Border alert systems designed to prevent people on police watch lists from fleeing the UK are “compromised” and cannot be trusted to catch offenders, a police officer has told a high court judge.

Placing people’s names on a “watch list” or on the police national computer did not guarantee they would be stopped, the officer told Mr Justice MacDonald.

She added that not all airlines carried out checks, particularly on tickets purchased shortly before travel, and that people could fly to another European country “for onward travel” without their passports being checked.

Details of the officer’s concerns have emerged in a ruling by the judge following a hearing in the family division of the high court in London.

MacDonald did not name the officer or give her rank, but indicated she had been “in charge” of a case he was analysing.

Police and social workers had intervened after discovering that a nine-year-old girl could be in danger of being taken to Afghanistan to marry an 18-year-old man, the judge said.

The girl’s mother had told social services staff that her father was planning the trip, MacDonald had been told.

Another judge had made both parents the subject of forced marriage protection orders.

MacDonald said the girl had been temporarily taken into local authority care in the wake of her mother’s allegation – and he had analysed the latest stage of family court proceedings launched by social services bosses.

He said the police officer had told him that a forced marriage protection order, which would lead to the girl’s name being placed on a port alert system, was not necessarily enough to prevent her being taken out of the UK.

She had said: “In my professional experience, having subjects circulated on police national computer and/or placed on the watch list does not guarantee that they will be stopped when leaving or entering the UK.”

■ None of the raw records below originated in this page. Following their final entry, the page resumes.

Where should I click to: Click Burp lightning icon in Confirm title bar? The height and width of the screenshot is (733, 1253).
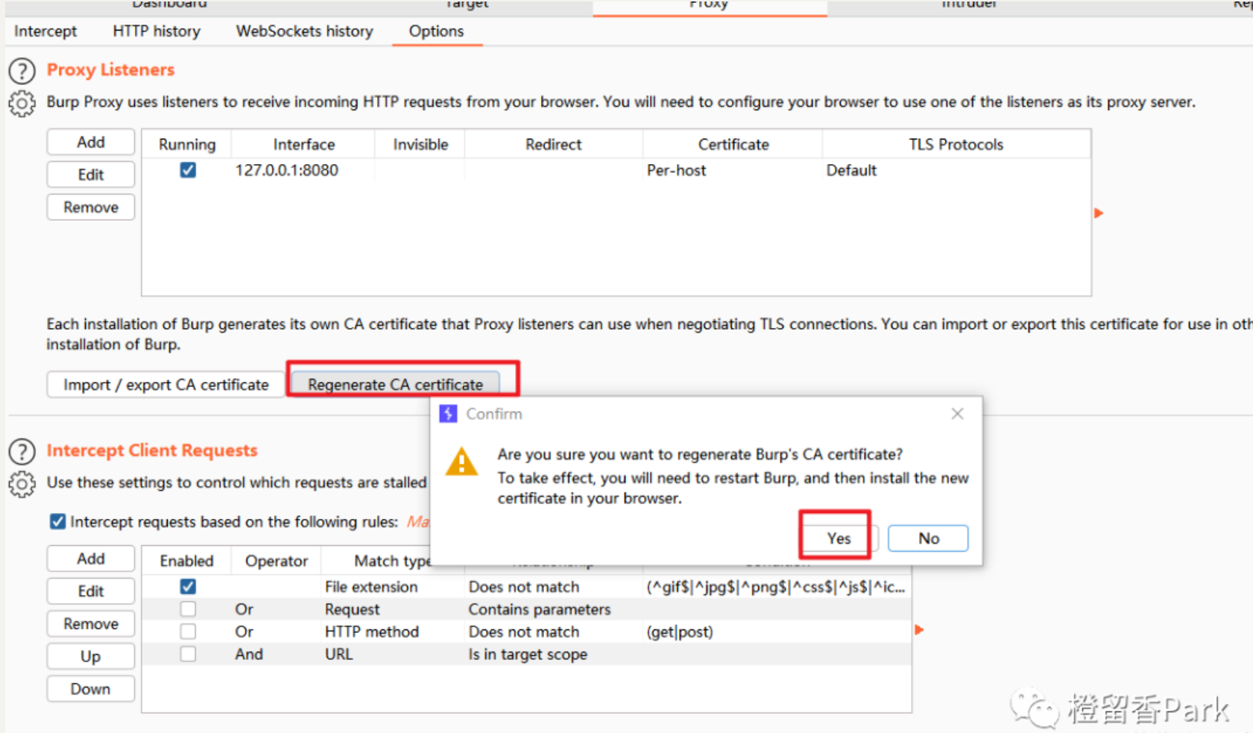448,414
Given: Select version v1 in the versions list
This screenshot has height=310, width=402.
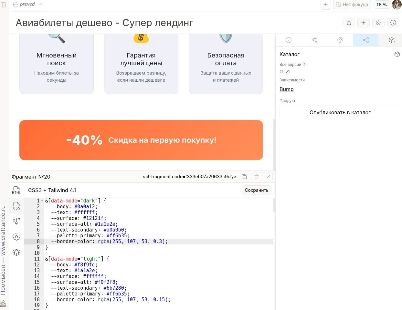Looking at the screenshot, I should tap(287, 72).
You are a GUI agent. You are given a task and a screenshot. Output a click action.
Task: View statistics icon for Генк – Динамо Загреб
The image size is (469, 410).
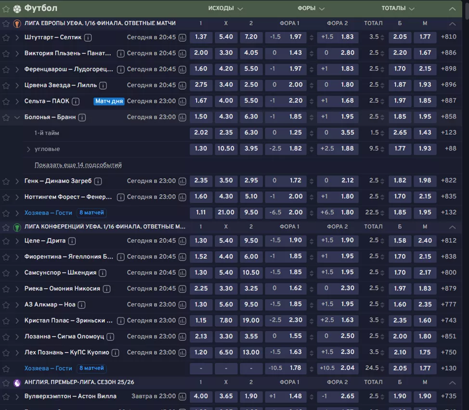182,181
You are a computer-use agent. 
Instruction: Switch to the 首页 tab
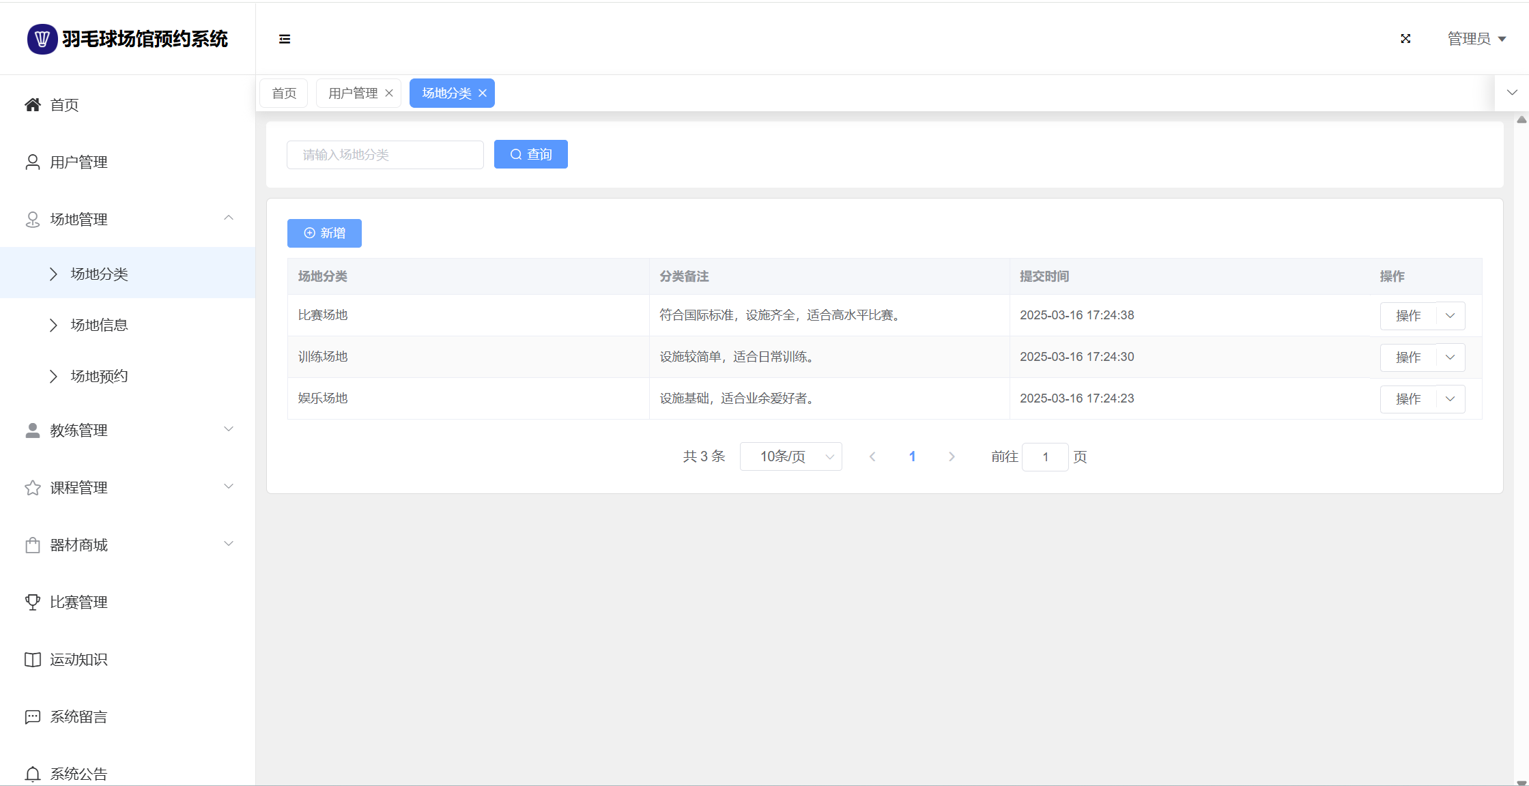tap(284, 93)
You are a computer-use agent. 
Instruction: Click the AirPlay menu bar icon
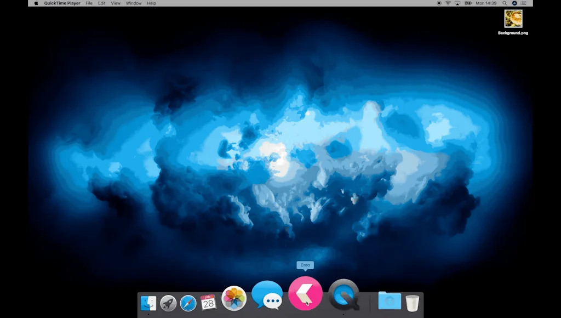point(457,3)
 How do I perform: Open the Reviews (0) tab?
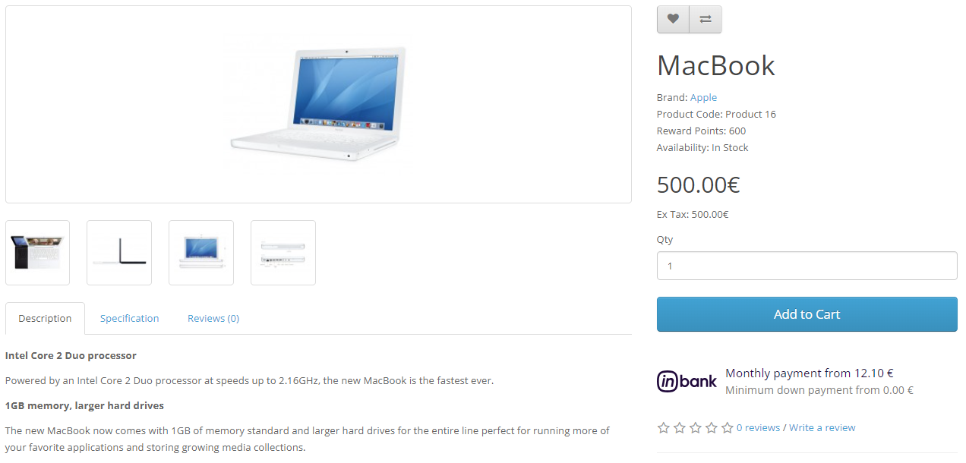[213, 319]
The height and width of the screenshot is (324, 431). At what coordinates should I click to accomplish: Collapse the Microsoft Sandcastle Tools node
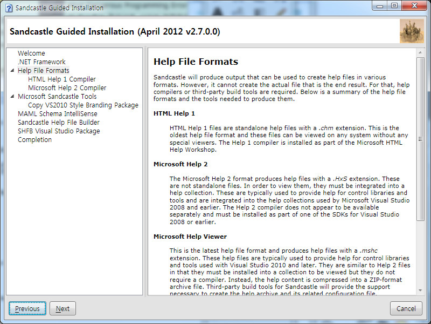click(13, 96)
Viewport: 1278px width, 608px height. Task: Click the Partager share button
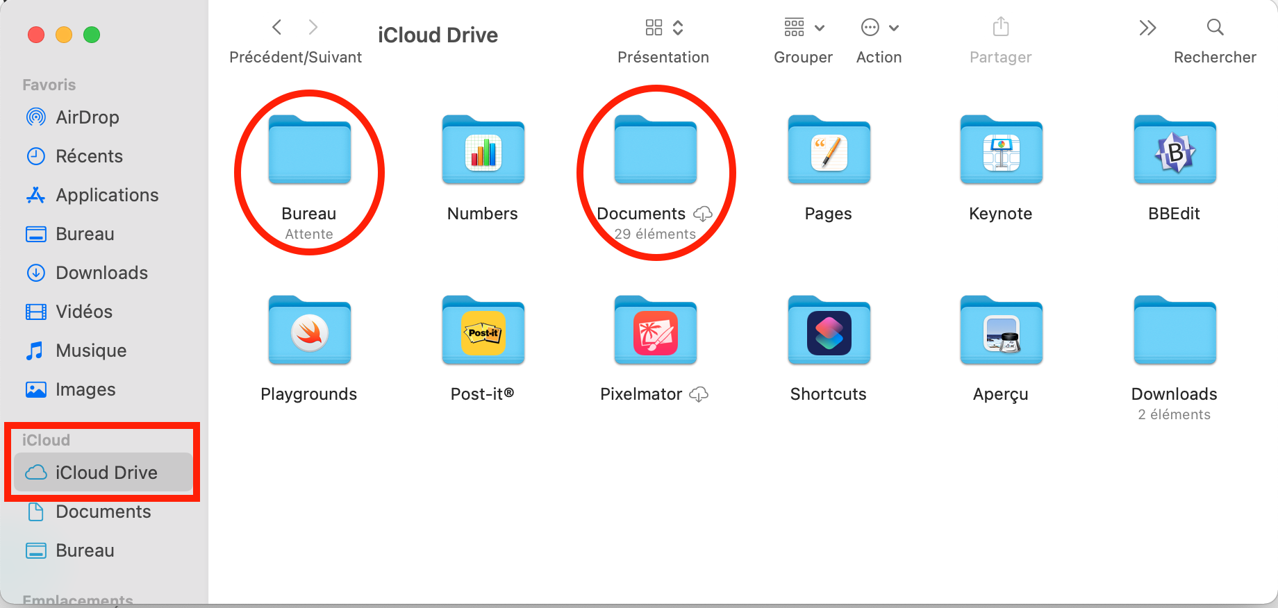(1000, 28)
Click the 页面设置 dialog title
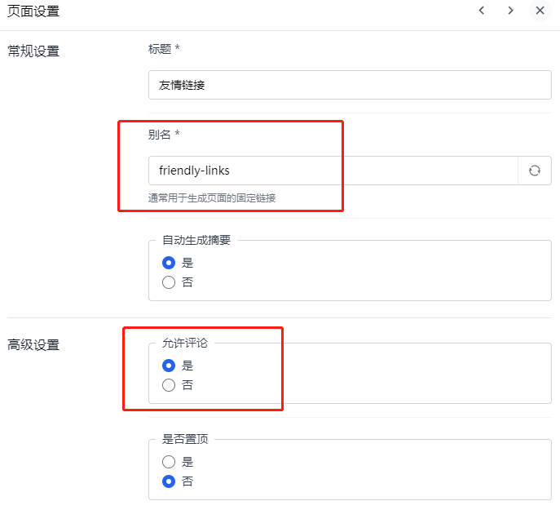Image resolution: width=560 pixels, height=510 pixels. click(33, 11)
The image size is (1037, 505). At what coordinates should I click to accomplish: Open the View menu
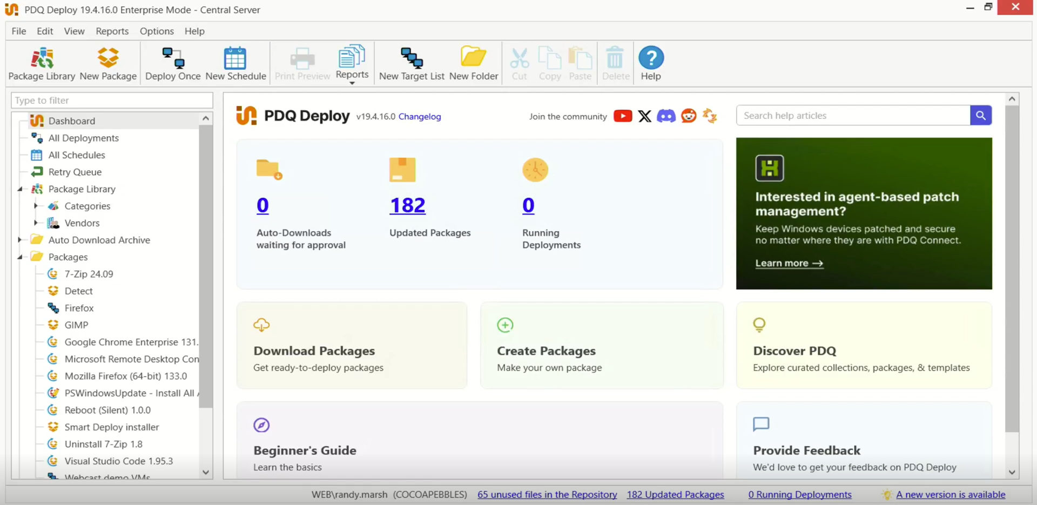pos(74,31)
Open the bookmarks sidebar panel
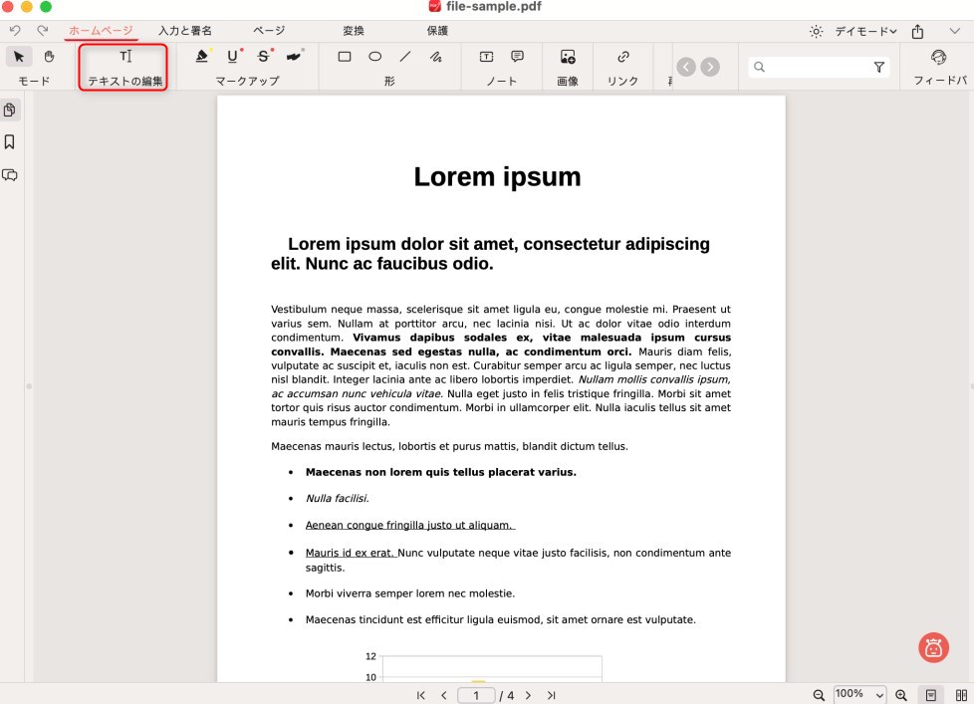The image size is (974, 704). coord(10,142)
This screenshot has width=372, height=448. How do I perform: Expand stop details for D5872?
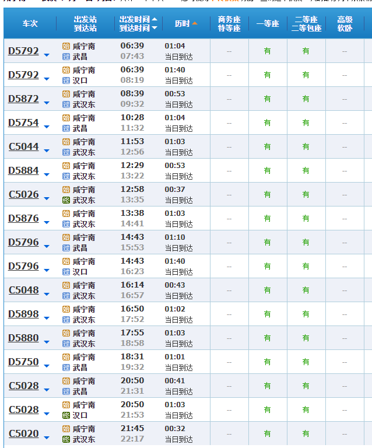(47, 103)
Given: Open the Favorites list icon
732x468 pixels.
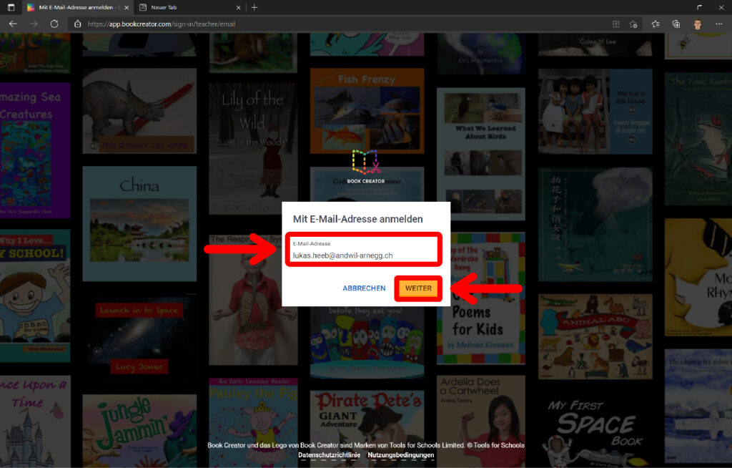Looking at the screenshot, I should point(656,24).
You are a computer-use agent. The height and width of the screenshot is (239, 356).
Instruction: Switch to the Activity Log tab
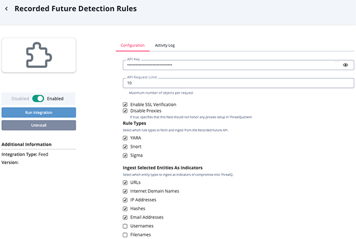(x=164, y=45)

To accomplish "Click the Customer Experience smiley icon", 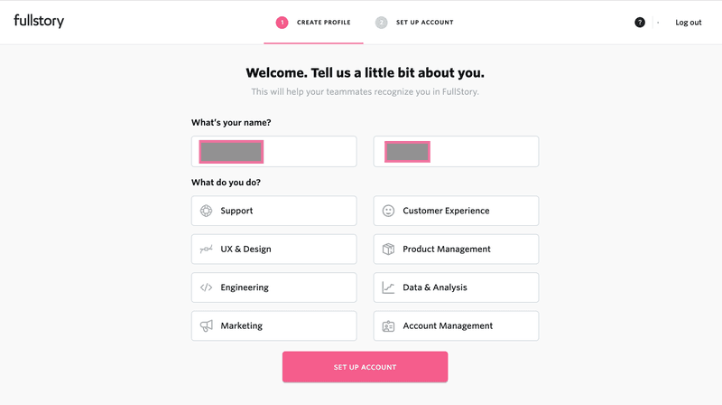I will [388, 211].
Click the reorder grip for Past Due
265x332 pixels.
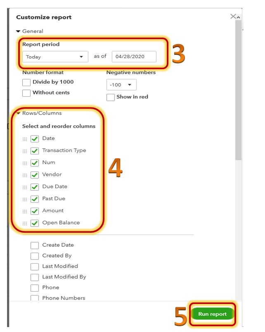click(24, 199)
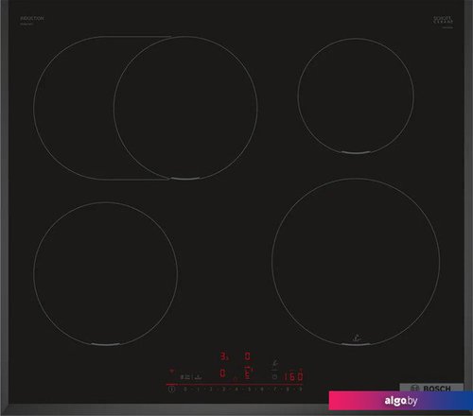Select the rear-left zone display showing 3
Image resolution: width=473 pixels, height=416 pixels.
tap(224, 356)
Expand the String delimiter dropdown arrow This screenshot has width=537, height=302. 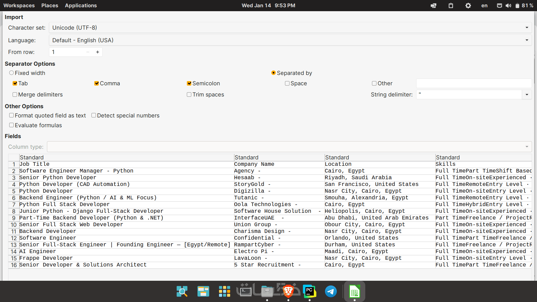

MacDonald added: “The officer [had said] that the port alert system is compromised by the fact that not all airlines carry out checks, particularly if tickets are purchased close to the date of travel, and that it is possible to travel to another European country for onward travel without passport checks being undertaken.

“The officer [had said] that she has personal experience of individuals being able to leave the country notwithstanding a port alert being in place.”

MacDonald did not identify the family involved
, but he said they were of Afghan heritage and indicated they lived in London.